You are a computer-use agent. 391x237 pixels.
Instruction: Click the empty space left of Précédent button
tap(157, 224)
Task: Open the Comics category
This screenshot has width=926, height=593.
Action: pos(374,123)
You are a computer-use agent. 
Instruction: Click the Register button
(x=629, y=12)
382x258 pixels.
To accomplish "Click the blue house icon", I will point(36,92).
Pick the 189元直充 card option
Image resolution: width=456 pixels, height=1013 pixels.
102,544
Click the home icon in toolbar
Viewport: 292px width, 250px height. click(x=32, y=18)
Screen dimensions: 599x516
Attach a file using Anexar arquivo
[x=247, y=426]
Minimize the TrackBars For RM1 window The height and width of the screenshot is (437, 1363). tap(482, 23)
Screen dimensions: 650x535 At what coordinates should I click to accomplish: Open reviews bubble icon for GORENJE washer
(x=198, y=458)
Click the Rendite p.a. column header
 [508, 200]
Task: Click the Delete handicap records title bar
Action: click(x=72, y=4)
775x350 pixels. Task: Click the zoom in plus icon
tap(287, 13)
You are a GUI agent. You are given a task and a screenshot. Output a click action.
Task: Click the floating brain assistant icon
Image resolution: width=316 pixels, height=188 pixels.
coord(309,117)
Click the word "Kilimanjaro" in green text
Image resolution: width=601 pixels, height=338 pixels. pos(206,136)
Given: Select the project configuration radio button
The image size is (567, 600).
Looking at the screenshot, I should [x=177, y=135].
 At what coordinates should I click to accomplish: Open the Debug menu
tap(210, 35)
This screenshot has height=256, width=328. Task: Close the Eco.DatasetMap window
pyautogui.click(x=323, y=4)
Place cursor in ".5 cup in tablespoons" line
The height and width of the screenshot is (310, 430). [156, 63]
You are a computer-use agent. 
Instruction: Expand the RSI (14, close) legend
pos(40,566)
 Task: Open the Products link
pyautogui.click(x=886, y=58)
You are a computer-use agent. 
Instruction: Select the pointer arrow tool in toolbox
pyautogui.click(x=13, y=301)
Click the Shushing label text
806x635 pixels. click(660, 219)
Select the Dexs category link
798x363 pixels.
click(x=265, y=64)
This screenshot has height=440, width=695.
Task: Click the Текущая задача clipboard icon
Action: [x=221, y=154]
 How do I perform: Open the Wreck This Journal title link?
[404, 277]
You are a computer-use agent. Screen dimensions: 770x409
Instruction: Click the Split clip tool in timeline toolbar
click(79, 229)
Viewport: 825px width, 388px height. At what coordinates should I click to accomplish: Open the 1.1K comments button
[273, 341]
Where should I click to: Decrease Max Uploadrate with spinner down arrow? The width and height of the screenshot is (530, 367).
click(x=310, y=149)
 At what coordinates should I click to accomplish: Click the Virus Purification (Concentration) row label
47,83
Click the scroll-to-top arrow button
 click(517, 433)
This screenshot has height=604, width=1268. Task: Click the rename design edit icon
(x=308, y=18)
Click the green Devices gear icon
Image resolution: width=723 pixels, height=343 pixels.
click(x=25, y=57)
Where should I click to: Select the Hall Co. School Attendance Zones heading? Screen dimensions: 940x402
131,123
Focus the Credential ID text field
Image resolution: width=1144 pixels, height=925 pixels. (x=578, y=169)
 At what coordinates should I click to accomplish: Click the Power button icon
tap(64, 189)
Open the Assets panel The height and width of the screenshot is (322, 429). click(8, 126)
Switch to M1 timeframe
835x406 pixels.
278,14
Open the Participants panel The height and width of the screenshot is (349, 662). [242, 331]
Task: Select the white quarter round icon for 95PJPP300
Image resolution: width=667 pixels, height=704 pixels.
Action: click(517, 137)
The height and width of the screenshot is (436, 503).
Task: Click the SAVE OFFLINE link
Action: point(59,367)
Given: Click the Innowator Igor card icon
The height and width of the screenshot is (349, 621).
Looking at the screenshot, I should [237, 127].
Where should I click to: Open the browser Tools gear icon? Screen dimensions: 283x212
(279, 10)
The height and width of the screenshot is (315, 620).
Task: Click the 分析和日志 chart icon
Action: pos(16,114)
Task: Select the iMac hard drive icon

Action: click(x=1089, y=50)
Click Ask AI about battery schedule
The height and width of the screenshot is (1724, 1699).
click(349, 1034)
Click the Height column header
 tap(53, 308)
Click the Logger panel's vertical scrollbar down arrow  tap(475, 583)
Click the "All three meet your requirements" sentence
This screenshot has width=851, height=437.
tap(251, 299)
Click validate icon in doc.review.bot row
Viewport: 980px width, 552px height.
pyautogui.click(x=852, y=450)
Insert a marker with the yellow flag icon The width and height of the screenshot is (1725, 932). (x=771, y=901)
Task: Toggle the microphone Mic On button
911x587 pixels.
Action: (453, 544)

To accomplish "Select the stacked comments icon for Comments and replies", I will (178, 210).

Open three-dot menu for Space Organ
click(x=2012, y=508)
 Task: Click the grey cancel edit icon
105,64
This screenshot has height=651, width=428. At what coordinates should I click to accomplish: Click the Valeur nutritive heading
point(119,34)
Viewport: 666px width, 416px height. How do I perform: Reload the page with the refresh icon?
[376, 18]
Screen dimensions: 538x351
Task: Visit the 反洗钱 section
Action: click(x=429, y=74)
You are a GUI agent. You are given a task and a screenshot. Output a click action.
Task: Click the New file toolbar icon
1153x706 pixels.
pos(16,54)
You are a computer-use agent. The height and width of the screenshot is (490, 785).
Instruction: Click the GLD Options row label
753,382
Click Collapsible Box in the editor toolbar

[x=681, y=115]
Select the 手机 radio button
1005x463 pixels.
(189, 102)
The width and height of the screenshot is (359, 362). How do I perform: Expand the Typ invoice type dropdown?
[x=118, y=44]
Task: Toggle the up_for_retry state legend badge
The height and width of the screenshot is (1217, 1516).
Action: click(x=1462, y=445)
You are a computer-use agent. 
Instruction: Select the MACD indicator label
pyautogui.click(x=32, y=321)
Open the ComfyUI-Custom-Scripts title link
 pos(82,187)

--- --- ---

[WHAT TO PRODUCE]
Transcribe the material in full, exactly as it is given.

[ANSWER FOR THIS EXERCISE]
You are a computer-use agent. 391x237 pixels.
Instruction: Click the empty space left of Précédent button
tap(157, 224)
Task: Open the Comics category
This screenshot has width=926, height=593.
Action: pos(374,123)
You are a computer-use agent. 
Instruction: Click the Register button
(x=629, y=12)
382x258 pixels.
To accomplish "Click the blue house icon", I will point(36,92).
Pick the 189元直充 card option
Image resolution: width=456 pixels, height=1013 pixels.
102,544
Click the home icon in toolbar
Viewport: 292px width, 250px height. click(x=32, y=18)
Screen dimensions: 599x516
Attach a file using Anexar arquivo
[x=247, y=426]
Minimize the TrackBars For RM1 window The height and width of the screenshot is (437, 1363). tap(482, 23)
Screen dimensions: 650x535 At what coordinates should I click to accomplish: Open reviews bubble icon for GORENJE washer
(x=198, y=458)
Click the Rendite p.a. column header
 [508, 200]
Task: Click the Delete handicap records title bar
Action: click(x=72, y=4)
775x350 pixels. Task: Click the zoom in plus icon
tap(287, 13)
You are a GUI agent. You are given a task and a screenshot. Output a click action.
Task: Click the floating brain assistant icon
Image resolution: width=316 pixels, height=188 pixels.
coord(309,117)
Click the word "Kilimanjaro" in green text
Image resolution: width=601 pixels, height=338 pixels. pos(206,136)
Given: Select the project configuration radio button
The image size is (567, 600).
Looking at the screenshot, I should [x=177, y=135].
 At what coordinates should I click to accomplish: Open the Debug menu
tap(210, 35)
This screenshot has height=256, width=328. Task: Close the Eco.DatasetMap window
pyautogui.click(x=323, y=4)
Place cursor in ".5 cup in tablespoons" line
The height and width of the screenshot is (310, 430). [156, 63]
You are a computer-use agent. 
Instruction: Expand the RSI (14, close) legend
pos(40,566)
 Task: Open the Products link
pyautogui.click(x=886, y=58)
You are a computer-use agent. 
Instruction: Select the pointer arrow tool in toolbox
pyautogui.click(x=13, y=301)
Click the Shushing label text
806x635 pixels. click(660, 219)
Select the Dexs category link
798x363 pixels.
click(x=265, y=64)
This screenshot has height=440, width=695.
Task: Click the Текущая задача clipboard icon
Action: [x=221, y=154]
 How do I perform: Open the Wreck This Journal title link?
[404, 277]
You are a computer-use agent. Screen dimensions: 770x409
Instruction: Click the Split clip tool in timeline toolbar
click(79, 229)
Viewport: 825px width, 388px height. At what coordinates should I click to accomplish: Open the 1.1K comments button
[273, 341]
Where should I click to: Decrease Max Uploadrate with spinner down arrow? The width and height of the screenshot is (530, 367).
click(x=310, y=149)
 At what coordinates should I click to accomplish: Click the Virus Purification (Concentration) row label
47,83
Click the scroll-to-top arrow button
 click(517, 433)
This screenshot has height=604, width=1268. Task: Click the rename design edit icon
(x=308, y=18)
Click the green Devices gear icon
Image resolution: width=723 pixels, height=343 pixels.
click(x=25, y=57)
Where should I click to: Select the Hall Co. School Attendance Zones heading? Screen dimensions: 940x402
131,123
Focus the Credential ID text field
Image resolution: width=1144 pixels, height=925 pixels. (x=578, y=169)
 At what coordinates should I click to accomplish: Click the Power button icon
tap(64, 189)
Open the Assets panel The height and width of the screenshot is (322, 429). click(8, 126)
Switch to M1 timeframe
835x406 pixels.
278,14
Open the Participants panel The height and width of the screenshot is (349, 662). [242, 331]
Task: Select the white quarter round icon for 95PJPP300
Image resolution: width=667 pixels, height=704 pixels.
Action: click(517, 137)
The height and width of the screenshot is (436, 503).
Task: Click the SAVE OFFLINE link
Action: point(59,367)
Given: Click the Innowator Igor card icon
The height and width of the screenshot is (349, 621).
Looking at the screenshot, I should [237, 127].
Where should I click to: Open the browser Tools gear icon? Screen dimensions: 283x212
(279, 10)
The height and width of the screenshot is (315, 620).
Task: Click the 分析和日志 chart icon
Action: pos(16,114)
Task: Select the iMac hard drive icon

Action: click(x=1089, y=50)
Click Ask AI about battery schedule
The height and width of the screenshot is (1724, 1699).
click(349, 1034)
Click the Height column header
 tap(53, 308)
Click the Logger panel's vertical scrollbar down arrow  tap(475, 583)
Click the "All three meet your requirements" sentence
This screenshot has width=851, height=437.
tap(251, 299)
Click validate icon in doc.review.bot row
Viewport: 980px width, 552px height.
pyautogui.click(x=852, y=450)
Insert a marker with the yellow flag icon The width and height of the screenshot is (1725, 932). (x=771, y=901)
Task: Toggle the microphone Mic On button
911x587 pixels.
Action: (453, 544)

To accomplish "Select the stacked comments icon for Comments and replies", I will (178, 210).

Open three-dot menu for Space Organ
click(x=2012, y=508)
 Task: Click the grey cancel edit icon
105,64
This screenshot has height=651, width=428. At what coordinates should I click to accomplish: Click the Valeur nutritive heading
point(119,34)
Viewport: 666px width, 416px height. How do I perform: Reload the page with the refresh icon?
[376, 18]
Screen dimensions: 538x351
Task: Visit the 反洗钱 section
Action: click(x=429, y=74)
You are a GUI agent. You are given a task and a screenshot. Output a click action.
Task: Click the New file toolbar icon
1153x706 pixels.
pos(16,54)
You are a computer-use agent. The height and width of the screenshot is (490, 785).
Instruction: Click the GLD Options row label
753,382
Click Collapsible Box in the editor toolbar

[x=681, y=115]
Select the 手机 radio button
1005x463 pixels.
(189, 102)
The width and height of the screenshot is (359, 362). How do I perform: Expand the Typ invoice type dropdown?
[x=118, y=44]
Task: Toggle the up_for_retry state legend badge
The height and width of the screenshot is (1217, 1516).
Action: click(x=1462, y=445)
You are a computer-use agent. 
Instruction: Select the MACD indicator label
pyautogui.click(x=32, y=321)
Open the ComfyUI-Custom-Scripts title link
 pos(82,187)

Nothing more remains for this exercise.